Quando uma mãe tem um filho, pela primeira vez, nos seus braços sente-se quase tão pequenina como ele é. E, ao mesmo tempo, quase Deus. Ele pode ser, de certo modo, o seu “menino Jesus”. E ela, quase à mesma dimensão do seu bebé, pode sentir-se muito perto do minúsculo, tal é a forma como, num flash, entende tudo aquilo que, desmedidamente, se espera dela. Mas, ao mesmo tempo, o seu bebé é “o seu bebé!”. E é como se tudo o que imaginou fosse quase nada ao pé da sensação de poder ter o melhor de si, fora de si. Transformando-o no raro privilégio de dar um nome e uma forma ao seu amor. Que, a partir daquele momento, parece não ser só um sentimento mas soltar-se de si e passar a ter, para sempre, uma “figura de gente”.

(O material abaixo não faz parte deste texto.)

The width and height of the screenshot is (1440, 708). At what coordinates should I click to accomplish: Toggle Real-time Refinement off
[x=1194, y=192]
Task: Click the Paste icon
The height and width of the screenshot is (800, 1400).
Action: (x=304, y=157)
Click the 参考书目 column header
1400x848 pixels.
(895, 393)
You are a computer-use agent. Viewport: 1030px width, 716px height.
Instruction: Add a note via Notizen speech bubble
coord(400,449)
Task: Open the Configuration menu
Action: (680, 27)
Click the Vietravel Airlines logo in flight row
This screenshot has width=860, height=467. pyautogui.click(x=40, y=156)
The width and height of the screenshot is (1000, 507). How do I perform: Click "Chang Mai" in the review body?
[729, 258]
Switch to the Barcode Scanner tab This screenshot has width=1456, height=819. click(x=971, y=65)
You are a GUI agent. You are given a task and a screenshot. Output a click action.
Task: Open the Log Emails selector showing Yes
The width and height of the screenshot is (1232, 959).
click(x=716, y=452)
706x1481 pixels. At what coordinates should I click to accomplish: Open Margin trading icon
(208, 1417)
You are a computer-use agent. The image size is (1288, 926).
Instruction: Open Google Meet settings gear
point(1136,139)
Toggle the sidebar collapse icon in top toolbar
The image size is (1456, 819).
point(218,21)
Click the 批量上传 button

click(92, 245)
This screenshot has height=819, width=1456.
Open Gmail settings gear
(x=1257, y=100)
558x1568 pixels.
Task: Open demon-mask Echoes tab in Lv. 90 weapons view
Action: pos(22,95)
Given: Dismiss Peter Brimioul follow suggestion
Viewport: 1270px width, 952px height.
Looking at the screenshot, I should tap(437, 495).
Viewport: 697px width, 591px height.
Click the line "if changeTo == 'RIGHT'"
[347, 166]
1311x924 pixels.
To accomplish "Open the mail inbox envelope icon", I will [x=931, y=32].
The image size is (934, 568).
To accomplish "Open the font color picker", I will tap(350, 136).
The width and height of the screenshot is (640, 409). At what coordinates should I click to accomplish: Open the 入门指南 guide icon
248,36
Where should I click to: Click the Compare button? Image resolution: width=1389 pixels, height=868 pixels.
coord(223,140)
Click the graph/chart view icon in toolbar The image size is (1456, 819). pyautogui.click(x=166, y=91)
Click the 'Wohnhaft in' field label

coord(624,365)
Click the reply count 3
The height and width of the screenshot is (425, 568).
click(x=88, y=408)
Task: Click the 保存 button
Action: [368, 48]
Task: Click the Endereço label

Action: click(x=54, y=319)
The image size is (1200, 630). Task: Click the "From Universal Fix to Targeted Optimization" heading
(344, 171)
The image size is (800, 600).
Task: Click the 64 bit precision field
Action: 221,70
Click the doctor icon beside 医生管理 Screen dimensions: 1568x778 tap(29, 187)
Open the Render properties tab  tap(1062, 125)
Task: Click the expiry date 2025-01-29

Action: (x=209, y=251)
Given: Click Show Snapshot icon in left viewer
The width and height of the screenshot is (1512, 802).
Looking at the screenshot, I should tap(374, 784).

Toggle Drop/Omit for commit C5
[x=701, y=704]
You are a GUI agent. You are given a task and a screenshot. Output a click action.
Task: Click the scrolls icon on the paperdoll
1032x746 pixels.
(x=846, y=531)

É verdade que a gravidez, o parto e a relação precoce com um bebé estão longe de ser sempre cor-de-rosa. E que, o parto e os primeiros meses da relação de um bebé têm mãe e mais mãe e, muitas vezes, pouco pai. É verdade que isso amarfanha o coração. Mas, apesar dessas dores que se acumulam, o bebé “segura” a mãe; tanto como ela lhe dá colo. Nesse amor infindo, todos os segundos (sobretudo, os mais pequeninos) do início da vida de um bebé pesam na forma como a mãe abre o seu coração e transforma cada um dos seus gestos em maternalidade. Duma forma tão, estranhamento, intuitiva e tão “natural” que há quem ache que isso só possa ser, simplesmente, instinto. Instinto maternal.

Acontece que o covid, o confinamento social e a quarentena trocaram as voltas aos bebés. E, de repente, muitas mães tiveram de dar à luz sozinhas. Sem o pai a participar no parto e sem que pudesse aconchegar em si a mãe e o bebé. Sem o pai poder ver o bebé! Sem os poder tocar. Sendo o bebé separado da mãe. E sem que ela o amamentasse. Quando, para mais, já antes do parto, a mãe passou a ir sozinha ã consulta de obstetrícia. Começando a preparar-se, numa solidão injusta, para todo um conjunto de cuidados com que nunca (nem nos piores pesadelos) ela sonhou.

É verdade que, num primeiro momento, muitas equipas de obstetrícia e de neo-natologia, apanhadas pelo furacão da quarentena, tentaram, acima de tudo, proteger. É verdade que muitas delas se viram sem o equipamento de protecção indispensável e sem normas claras que as guiassem e as protegessem. Mas é, também, verdade, que uma gravidez com o fantasma do covid a insinuar-se a todo o momento atormenta e “corrói” o coração da mãe como o do pai. E que proteger um bebé da sua mãe é o que mais contraria aquilo que uma mãe mais deseja para si. E que ver-se sozinha, em todos os momentos de um parto, é o que mais a faz sentir-se desamparada e só. E que privar um bebé de sentir, de ver e de cheirar a sua mãe é aquilo que mais o assusta. E que privar a mãe de ser a guardiã do seu bebé é tirar-lhe o que de mais precioso mais a transtorna em mãe. E privá-la, para mais, de o amamentar, é como se ela não só não fosse nutriente, o quanto baste, mas, pior, como se o mais fundo do melhor de si fosse pernicioso para o bebé. Como se pode dizer a uma mãe e a um bebé: “afastem-se mas liguem-se”? Ou ao pai, diante de um e doutro: “quanto mais assustados mas vinculados”? E como se pode dizer a todos eles: “criem laços mas mantenham-se à distância”?

Os bebés deste período tenebroso de covid 19 — os bebés covid — são crianças que, mais que todas as outras, não mereciam tamanhas “maldades”. E as suas mães, sobretudo as suas mães, também não! É claro que ter um bebé vivo e livre de uma infecção é, já de si, uma vitória heróica. Mas o parto e o primeiro mês de vida de um bebé são tão preciosos para todos que é indispensável e é urgente que, de forma clara, haja regras (que não podem, hoje, ser umas e, logo depois, outras, diferentes) que, protegendo-os a todos, não tirem os bebés das suas mães, as mães de todos os momentos do seu bebé, e o pai de um e de outro. Para o bem de cada um. E para que todos possam “nascer” uns para os outros sem barreiras.